I should have recognized the danger she posed, but after Troy died and most of the male Dows went to jail, I hadn’t considered the females a threat. I hadn’t even encountered most of them the day I’d been in their compound. Meanwhile the matriarch had begun plotting her revenge.
When chance brought me to Pill Hill, she had seized her opportunity. She had sent out her granddaughters—none of whom were known to me—to string me along. And then used her friend Lynda as a mouthpiece, all the while staying out of my sight.
That morning Rivard had asked me, “How much time do you spend looking over your shoulder?… You’ve made a lot of enemies over your career.… And even the dead ones have brothers and sons eager for payba
ck.… I always said your cockiness was going to get you killed.”
And how had I responded? “It hasn’t yet.”
“Just wait,” he’d said, as if he knew what was coming.
I wandered into their hyenas’ den without a clue.
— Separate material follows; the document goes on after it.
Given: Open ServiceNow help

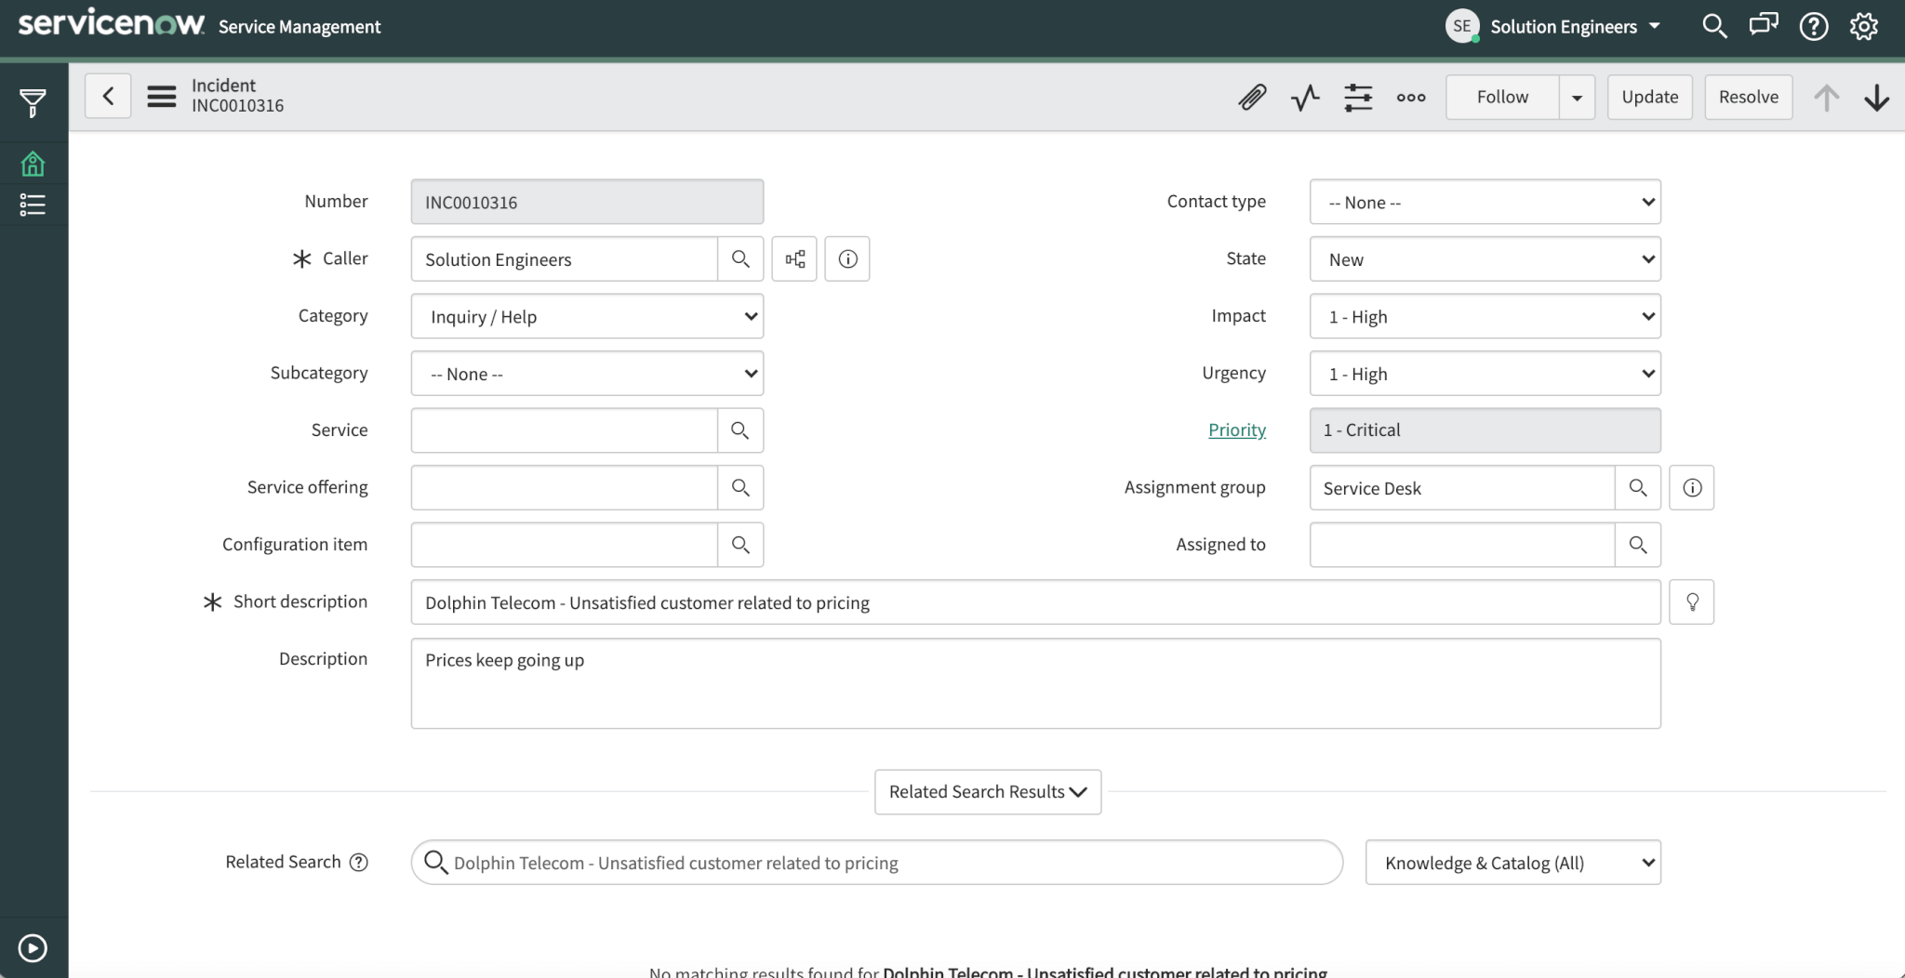Looking at the screenshot, I should (1812, 25).
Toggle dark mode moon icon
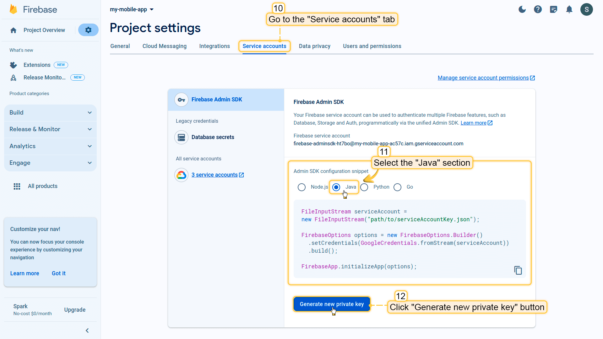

Fortune had delivered one of their most-hated enemies onto their doorsteps. I’m surprised Tori didn’t shoot me the moment she read my name on the ID card.
I know now why Lynda Lynch had been so attentive to her phone during our conversation. She’d been receiving texts the whole time. Tempest must’ve had fun sending out her dim-witted friend in her place. She was probably in the next room, barely suppressing a cackle while she listened through the wall to her ventriloquist’s dummy.
When I left Pill Hill, I had been so cocky about having figured out the mystery of Eben Chamberlain’s death. Even if I couldn’t be sure of the motive, I was confident I knew who had done it. I even had an idea how Tori and Tiff were tangled up in the conspiracy.
But it was the crucial thing I had missed—the true identities of the Dillons—that was going to get me killed.
I roll onto my back and my head knocks the gas can. Not hard enough to hurt, but hard enough that Tina hears.
“Don’t make us stop the car, Mike!”
I remain quiet. I know that Tanner won’t be stopping the Suburban until they’re well clear of the cops.
As if she’s reading my mind, Tina tunes the radio to the police band.
A dispatcher says: “419 Augusta. Last words came in broken.”
Call numbers beginning with four are state troopers.
This one responds: “419 Augusta. There’s a van in the field, but everyone who was here has cleared out. Tire prints and snowmobile tracks all over the area. I don’t want to disturb them. I’m going to try to get my spotlight on the van from here.”
The radio snapped silent.
“Why’d you turn it off?”
“I don’t want him hearing that,” Tina says, between hacks. “I don’t want him knowing what’s happening.”